Дальше произошло самое невероятное. Воропай закричал, затряс рукой, как ужаленный, заметался. Два дружинника попытались поймать его и успокоить, но все напрасно. Воропай не обращал на них никакого внимания, полностью поглощенный снедающей его болью. В отряде поднялся переполох, Горыня приказал отойти назад и укрыться в доме, но княжича никто не слышал. Люди с нескрываемым ужасом глядели на Воропая.
Возничий побледнел, через несколько секунд побелел и стал как снег; потом несчастный рассыпался в прах.
Со смертью Воропая отряд охватили смятение и паника.

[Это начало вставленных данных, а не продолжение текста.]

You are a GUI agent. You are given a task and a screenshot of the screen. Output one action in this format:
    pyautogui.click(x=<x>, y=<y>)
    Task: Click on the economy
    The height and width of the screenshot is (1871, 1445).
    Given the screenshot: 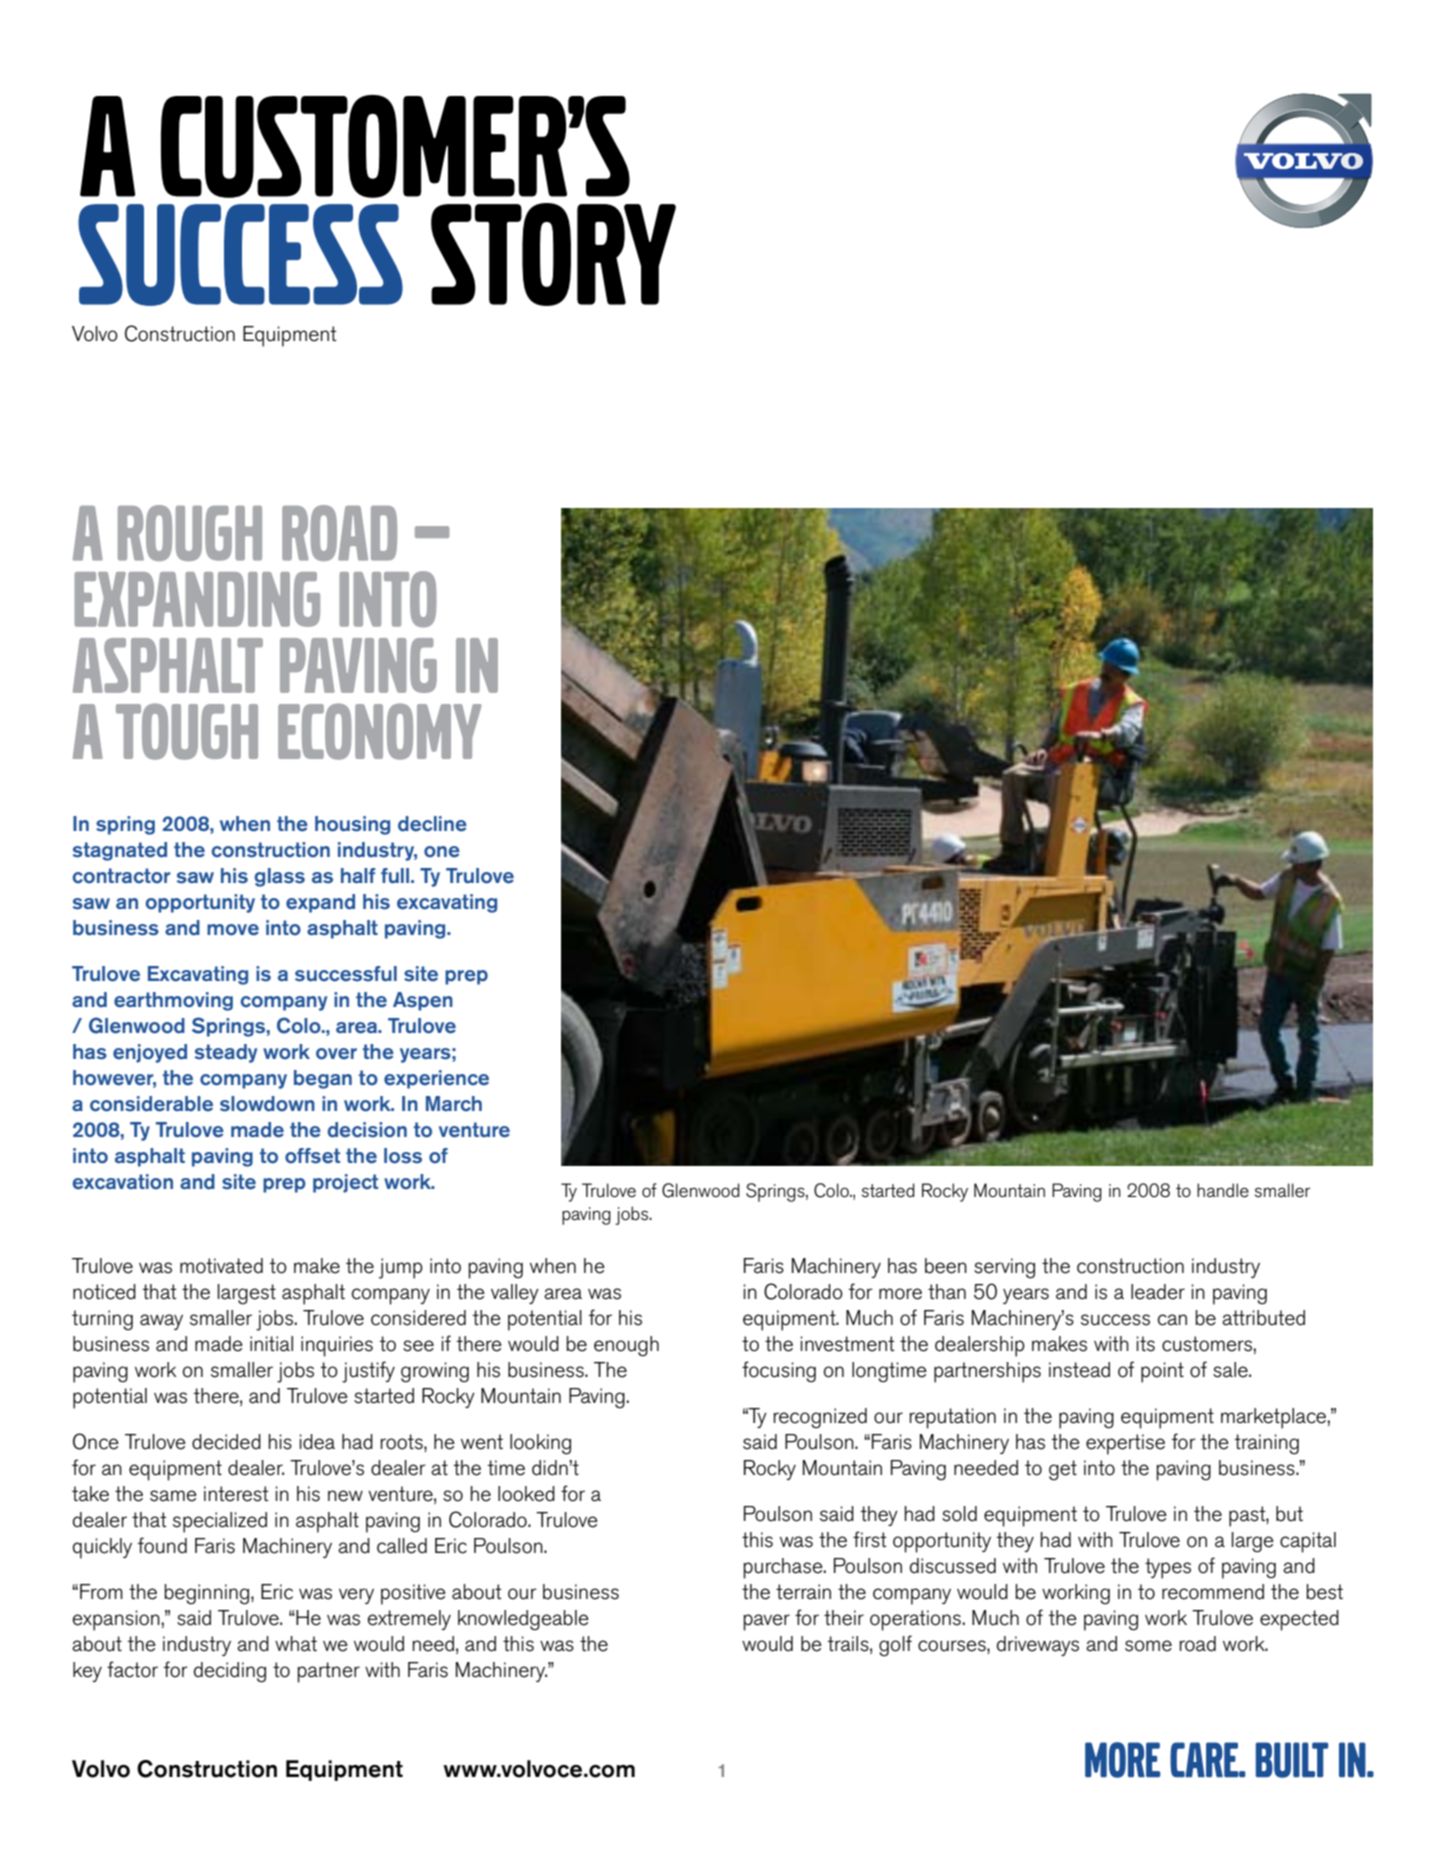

Перепугались все без исключения, даже всегда спокойные, закаленные в боях дружинники. Люди толпой кинулись в дом. Напрасно Горыня кричал, призывая к порядку, его попросту оттолкнули в сторону.
В этот момент Злоба перегородил вход в избу.
– Стоять, сукины дети! – дал волю своему знаменитому громогласному басу великан. – Взять себя в руки, иначе отправитесь в бездну вслед за Воропаем!
Все сразу присмирели.
– Княже! – обратился он к Горыне. – Командуй!
– Кто меня толкнул? – мрачно спросил он с перекошенным от ярости лицом. – Ну? Что молчим?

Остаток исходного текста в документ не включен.